Getting ahead of AI risks.
AI and data governance
Getting ahead of AI risks
"Accuracy and risk."
- Respondents' biggest concern about using AI in legal work
Why it matters
As AI adoption surges, the legal team are key gatekeepers helping to identify and manage emerging risks affecting data privacy, intellectual property rights, operational resilience, and broader legal and ethical concerns such as fairness and transparency. Their proactive oversight is vital to safeguard assets, ensure compliance, and keep the business ahead of regulatory change.
Travers Smith view
Key blind spots we see:
- Do you know what AI tools your business is using - or what data they’re accessing? Under pressure to deliver efficiencies quickly, some businesses operate with limited visibility over the proliferation of AI tools and platforms used across business units. When AI adoption happens without central legal or risk oversight, you lose the opportunity to properly assess contractual, confidentiality, data protection, and intellectual property risks. This significantly increases the likelihood that sensitive information is leaked via third-party AI tools, or that AI is used inappropriately in high-risk contexts without adequate human oversight.
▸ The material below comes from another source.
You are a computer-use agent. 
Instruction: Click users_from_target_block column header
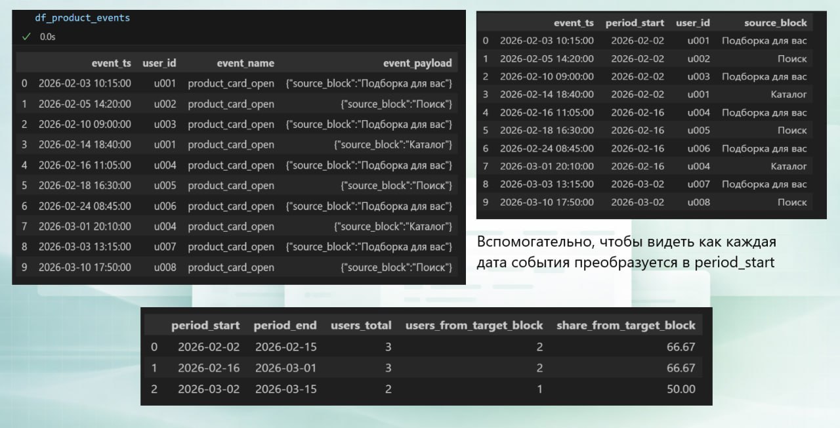[474, 325]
- Does your business own what it thinks it owns? The legal position on ownership of IP in AI-generated outputs remains unsettled. While the IP in a human creation would normally belong to the author or employer, the copyright status of purely AI-generated works is uncertain because of a perceived lack of originality - and the AI system itself is not currently recognised as an inventor or author for the purposes of IP protection. If your business model depends on owning and commercialising IP, these ambiguities heighten the need for robust controls over how AI is deployed, to avoid the business being unable to enforce or protect its rights. The data used to train AI systems may contain third-party IP or confidential information. Without the correct consents and licences, your organisation could face legal action by those rights holders. The extent to which training an AI system on third-party IP constitutes infringement is currently being tested in courts globally, but these cases have yet to deliver definitive answers, and so organisations must actively manage these risks - through due diligence and contracts - until greater legal clarity emerges.
- Has your business assessed its cyber resilience beyond its own perimeter? Unchecked AI adoption can introduce new entry points and amplify existing security risks across the business and its supply chain. While internal cyber risk might be actively managed, supply chain vulnerabilities are often overlooked - and these are increasingly the source of sophisticated cyber-attacks, data breaches, and operational disruption. This may be a blind spot for some businesses, but it is firmly on the radar of legislators and regulators across the UK and EU: recent legislation, such as the NIS2 Directive and DORA in the EU and the UK's new Cyber Security and Resilience (Network and Information Systems) Bill, are bolstering cyber resilience requirements - and regulators' enforcement powers - in relation to supply chains.
Action points
AI Policy: Businesses should map and monitor all AI systems and tools in use, maintain an up-to-date inventory and require sign-off for new AI deployments. Legal should be part of the assessment process. It is important to have an AI Policy that stipulates which systems are authorised for use and to train staff on the safe and appropriate use of AI and its risks. For more on the implications of AI for legal teams, see below.
IP in AI output: While the copyright position at law remains uncertain, use your contracts to clearly delineate IP ownership for AI-generated outputs and secure rights in training data. The outcome to the UK government's copyright consultation could lead to greater clarity in relation to ownership and infringement, so monitor closely for developments.
Cyber resilience: Encourage the business to check the security and cyber resilience of suppliers with access to your systems, not just as a pre-contractual exercise, or when something goes wrong, but as part of a regular supply chain audit. Build supply chain resilience into your cyber resilience planning and rehearse your response to supply chain attacks.